■ DOCUMENTO DE ORIGEM
---
Hoje, o mundo ocidental acordou com a notícia da morte dos dois filhos de Saddam - Usay e Qusay. Numa primeira análise e tendo em conta as primeiras reacções, o sentimento geral é de regozijo e de alívio, lamentando-se que falte ainda capturar o principal dos ases do ridículo baralho com que a administração americana anda a jogar ao poker das nações – o próprio Saddam Hussein.
Independentemente da infâmia do regime iraquiano e do escorbuto que lhe corroía as entranhas, nós ocidentais, e em particular europeus, defensores de uma herança milenar, temos de nos deter um pouco nas consequências que daqui derivam para a ordem mundial. Desde logo, há que saber o que significa, no actual quadro de estado ocupado, a morte dos filhos do anterior chefe de estado iraquiano. Em segundo lugar, o que pode legitimar tais mortes. Finalmente, o que legitima a continuação da ocupação do território iraquiano, não para assegurar a transição, mas para continuar a perseguição das cúpulas do antigo regime. É que, da análise destes aspectos resultará a necessidade de tomar medidas drásticas no seio da União Europeia (UE) , por forma a impedir que o Reino Unido torne a alinhar pelo diapasão americano em novas ofensivas do género, arrastando todo o velho continente em disparates semelhantes. Tal é tanto mais importante quanto faz ainda parte da coligação a Polónia - outro estado que irá integrar a UE.
Relativamente ao primeiro aspecto, as mortes de Usay e de Qusay, há algum tempo procurados pelas tropas da coligação anglo-polaco-americana, no contexto de perseguição em que ocorreram, encurralamento, troca de tiroteio e de bombardeamento com rockets e armas pesadas, sem dúvida que terá de ser considerado como comportamento intencional para eliminar os alvos. E pergunta-se: não haveria outra solução? Teria sido possível a sua captura? Neste âmbito, interessa questionar a administração americana relativamente ao que sucedeu aos demais membros do baralho que foram capturados. Os valetes, os duques, os reis, onde estão? Detidos ao abrigo de que normas? Que tratamento lhes está a ser submetido? Irão alguma vez ser submetidos a julgamento, ou encontram-se num limbo de prisioneiros preventivos que assim permanecerão? A serem levados a julgamento, ao abrigo de que direito e com base em que normas?
---
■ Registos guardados
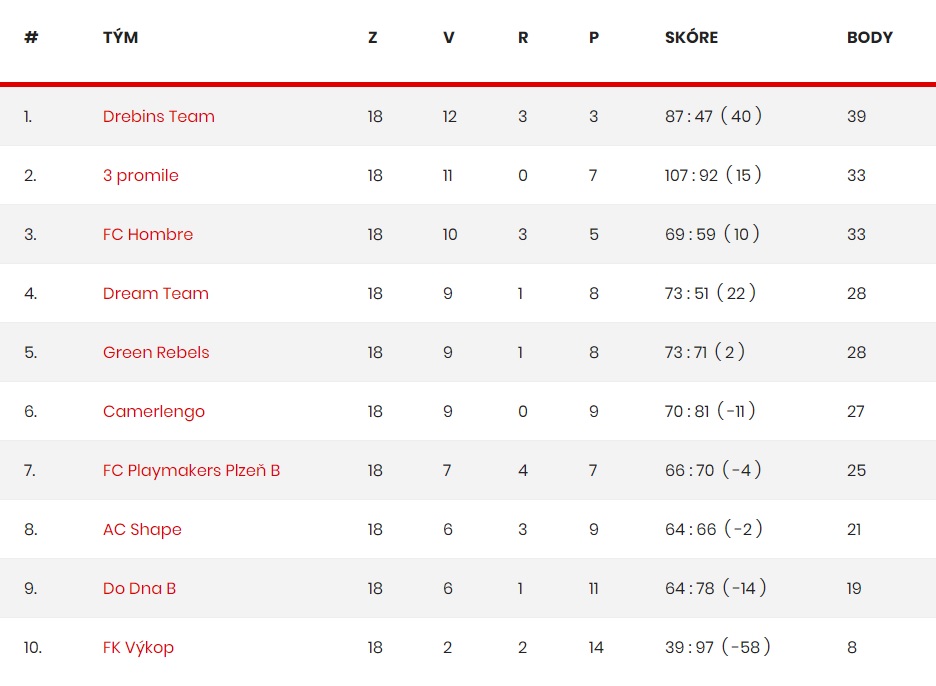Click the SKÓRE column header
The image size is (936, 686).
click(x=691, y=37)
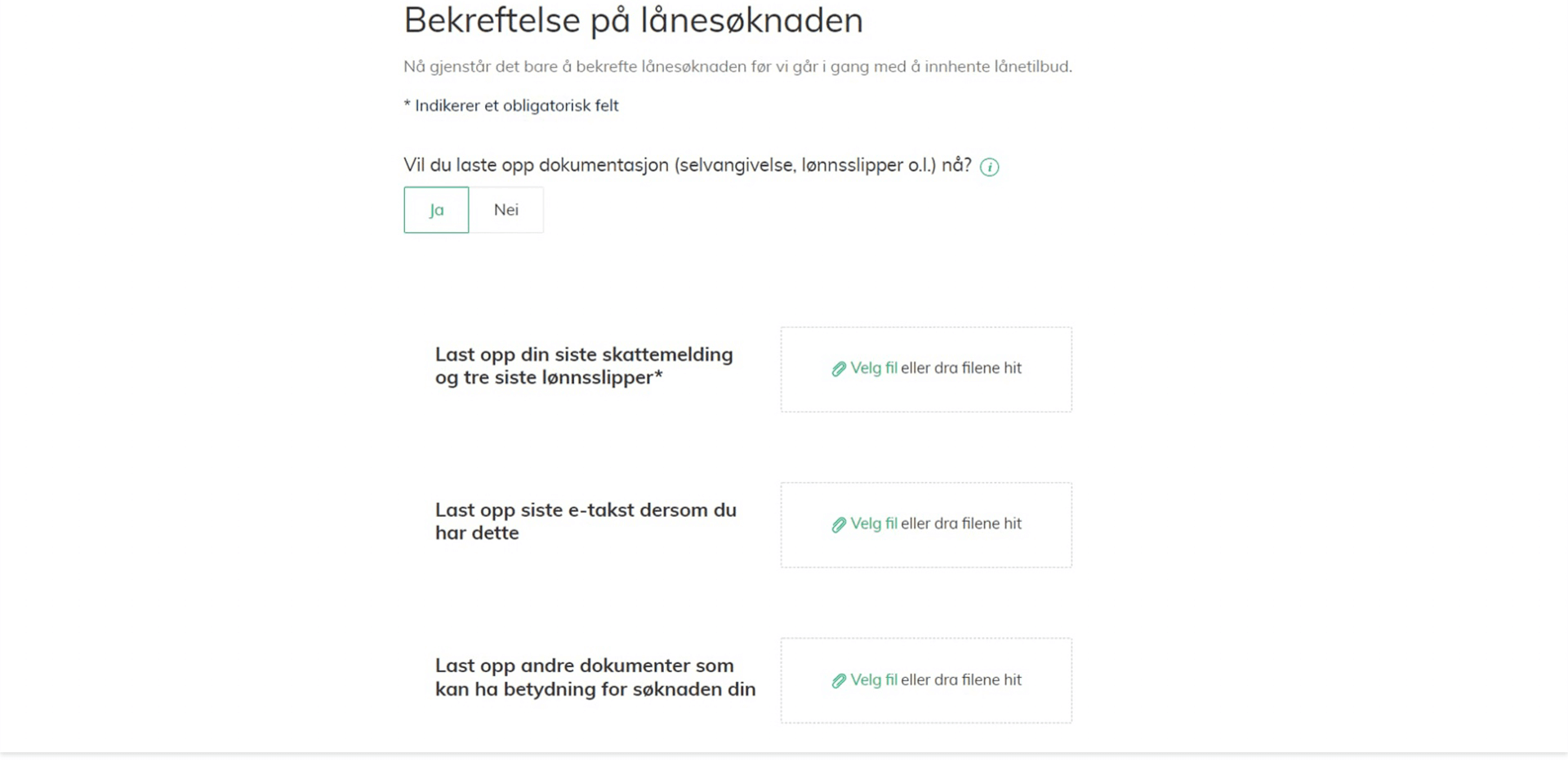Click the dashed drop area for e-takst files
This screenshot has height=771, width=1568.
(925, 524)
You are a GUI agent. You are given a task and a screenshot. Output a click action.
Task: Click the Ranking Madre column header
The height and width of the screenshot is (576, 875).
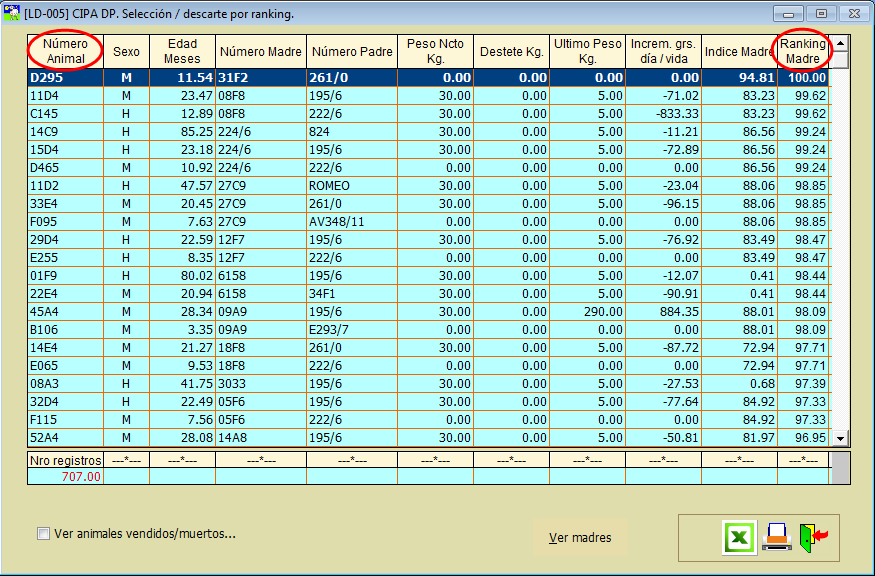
---
■ EXPLORAR O MATERIAL
1. Reproduza o trecho do texto sobre a morte dos filhos de Saddam entre "Hoje, o mundo" e "próprio Saddam Hussein.", inclusive.
2. No texto sobre a morte dos filhos de Saddam, que outro estado da coligação vai integrar a União Europeia?
As entradas não contam para nada aqui.

■ RESPOSTAS DO EXERCÍCIO
1.
Hoje, o mundo ocidental acordou com a notícia da morte dos dois filhos de Saddam - Usay e Qusay. Numa primeira análise e tendo em conta as primeiras reacções, o sentimento geral é de regozijo e de alívio, lamentando-se que falte ainda capturar o principal dos ases do ridículo baralho com que a administração americana anda a jogar ao poker das nações – o próprio Saddam Hussein.

2. A Polónia.